======== EXERCISE MATERIALS

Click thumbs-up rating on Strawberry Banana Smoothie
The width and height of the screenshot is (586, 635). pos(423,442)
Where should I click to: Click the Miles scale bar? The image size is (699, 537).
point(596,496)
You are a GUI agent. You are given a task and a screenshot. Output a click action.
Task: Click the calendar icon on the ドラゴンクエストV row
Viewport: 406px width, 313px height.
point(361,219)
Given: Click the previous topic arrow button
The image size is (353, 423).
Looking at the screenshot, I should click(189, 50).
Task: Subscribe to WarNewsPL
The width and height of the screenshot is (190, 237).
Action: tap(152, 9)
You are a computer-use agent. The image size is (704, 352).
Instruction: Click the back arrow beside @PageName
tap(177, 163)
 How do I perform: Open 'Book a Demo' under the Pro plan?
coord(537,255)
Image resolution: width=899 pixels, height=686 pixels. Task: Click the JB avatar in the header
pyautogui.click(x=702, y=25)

================

**EXERCISE BRIEF**
For each line of the data that includes the word "agent", return a copy of it.

**RESPONSE FOR THIS EXERCISE**
You are a GUI agent. You are given a task and a screenshot. Output a click action.
You are a computer-use agent. The image size is (704, 352).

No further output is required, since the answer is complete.